The causes of persistent muscle weakness after anterior cruciate ligament reconstruction (ACLR) are not well known. Changes in muscle oxygenation have been proposed as a possible mechanism.
To investigate changes in quadriceps muscle oxygenation during knee extension in ACLR-involved and ACLR-uninvolved limbs.
A total of 20 individuals: 10 patients with primary, unilateral ACLR (7 women, 3 men; age = 22.90 ± 3.45 years, height = 170.81 ± 7.93 cm, mass = 73.7 ± 15.1 kg) and 10 matched control individuals (7 women, 3 men; age = 21.50 ± 2.99 years, height = 170.4 ± 10.7 cm, mass = 68.86 ± 9.51 kg).
Each participant completed a single data-collection session consisting of 5-second isometric contractions at 25%, 50%, and 75% of the volitional maximum followed by a 30-second maximal isometric knee-extension contraction.
Oxygenated hemoglobin (O2Hb) measures in the reconstructed thigh were continuously recorded (versus the uninvolved contralateral limb as well as the nondominant thigh of healthy control individuals) using 3 wearable, wireless near-infrared spectroscopy units placed superficially to the vastus medialis, vastus lateralis, and rectus femoris muscles. Relative changes in oxygenation were ensemble averaged and plotted for each contraction intensity with associated 90% confidence intervals (CIs). Statistical significance occurred where portions of the exercise trials with confidence intervals on the O2Hb graph did not overlap. Effect sizes (Cohen d, 90% CI) were determined for statistical significance.

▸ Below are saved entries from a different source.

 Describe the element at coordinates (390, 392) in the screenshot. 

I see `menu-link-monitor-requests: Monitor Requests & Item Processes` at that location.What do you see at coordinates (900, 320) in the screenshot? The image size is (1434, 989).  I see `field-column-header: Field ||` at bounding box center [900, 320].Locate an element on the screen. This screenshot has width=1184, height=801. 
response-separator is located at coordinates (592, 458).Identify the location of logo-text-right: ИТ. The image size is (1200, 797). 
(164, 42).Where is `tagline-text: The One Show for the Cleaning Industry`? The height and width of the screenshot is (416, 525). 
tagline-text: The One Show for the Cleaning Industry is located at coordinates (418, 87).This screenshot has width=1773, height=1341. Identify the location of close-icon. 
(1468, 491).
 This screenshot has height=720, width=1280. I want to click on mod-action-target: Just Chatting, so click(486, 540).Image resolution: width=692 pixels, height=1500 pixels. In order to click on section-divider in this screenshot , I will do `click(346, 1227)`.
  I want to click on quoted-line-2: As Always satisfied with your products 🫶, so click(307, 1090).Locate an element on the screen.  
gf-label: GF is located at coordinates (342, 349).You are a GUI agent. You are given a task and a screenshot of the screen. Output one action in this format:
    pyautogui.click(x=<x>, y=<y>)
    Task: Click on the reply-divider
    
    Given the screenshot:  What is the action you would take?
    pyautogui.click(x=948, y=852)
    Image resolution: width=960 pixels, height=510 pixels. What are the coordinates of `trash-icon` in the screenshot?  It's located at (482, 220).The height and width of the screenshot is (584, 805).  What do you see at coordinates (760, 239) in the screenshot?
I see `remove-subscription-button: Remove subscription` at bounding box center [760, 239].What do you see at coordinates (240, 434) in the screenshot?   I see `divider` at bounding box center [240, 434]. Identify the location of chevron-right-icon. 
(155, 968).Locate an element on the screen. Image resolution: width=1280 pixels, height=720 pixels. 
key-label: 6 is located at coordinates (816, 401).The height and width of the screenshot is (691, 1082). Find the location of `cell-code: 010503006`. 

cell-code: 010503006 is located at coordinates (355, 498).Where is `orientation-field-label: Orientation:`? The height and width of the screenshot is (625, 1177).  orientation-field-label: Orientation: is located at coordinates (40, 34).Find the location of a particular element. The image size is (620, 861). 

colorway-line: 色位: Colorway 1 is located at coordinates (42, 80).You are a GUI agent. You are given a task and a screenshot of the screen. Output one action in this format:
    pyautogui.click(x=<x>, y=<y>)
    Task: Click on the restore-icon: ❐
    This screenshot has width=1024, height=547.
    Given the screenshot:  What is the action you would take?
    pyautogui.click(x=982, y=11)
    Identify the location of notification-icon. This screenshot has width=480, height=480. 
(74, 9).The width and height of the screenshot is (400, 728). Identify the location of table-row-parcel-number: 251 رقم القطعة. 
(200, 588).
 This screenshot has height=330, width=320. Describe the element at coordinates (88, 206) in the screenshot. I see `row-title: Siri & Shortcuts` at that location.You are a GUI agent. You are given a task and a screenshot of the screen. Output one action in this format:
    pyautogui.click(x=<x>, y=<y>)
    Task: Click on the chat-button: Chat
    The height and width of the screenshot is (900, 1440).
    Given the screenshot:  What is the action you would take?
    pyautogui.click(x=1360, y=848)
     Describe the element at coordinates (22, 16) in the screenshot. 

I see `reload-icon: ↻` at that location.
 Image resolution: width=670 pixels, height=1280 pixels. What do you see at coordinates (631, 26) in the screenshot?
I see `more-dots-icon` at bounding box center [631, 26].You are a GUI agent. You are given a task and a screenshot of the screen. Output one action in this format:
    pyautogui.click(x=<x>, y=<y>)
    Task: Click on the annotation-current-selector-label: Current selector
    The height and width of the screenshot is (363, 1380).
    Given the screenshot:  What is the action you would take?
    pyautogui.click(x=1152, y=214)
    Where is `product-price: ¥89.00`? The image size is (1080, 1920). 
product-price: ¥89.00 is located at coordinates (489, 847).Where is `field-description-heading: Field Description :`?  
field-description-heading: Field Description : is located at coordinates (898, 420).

We observed less relative change in O2Hb in patients with ACLR than in healthy control participants in the rectus femoris at 25% (d = 2.1; 90% CI = 1.5, 2.7), 50% (d = 2.8; 90% CI = 2.6, 2.9), and 75% (d = 2.0; 90% CI = 1.9, 2.2) and for the vastus medialis at 75% (d = 1.5; 90% CI = 1.4, 1.5) and 100% (d = 2.6; 90% CI = 2.5, 2.7). Less relative change in O2Hb was also noted for the vastus medialis in ACLR-involved versus ACLR-uninvolved limbs at 100% (d = 2.62; 90% CI = 2.54, 2.70).
Quadriceps muscle oxygenation during exercise differed between patients with ACLR versus healthy control individuals. However, not all portions of the quadriceps were affected uniformly across contraction intensities.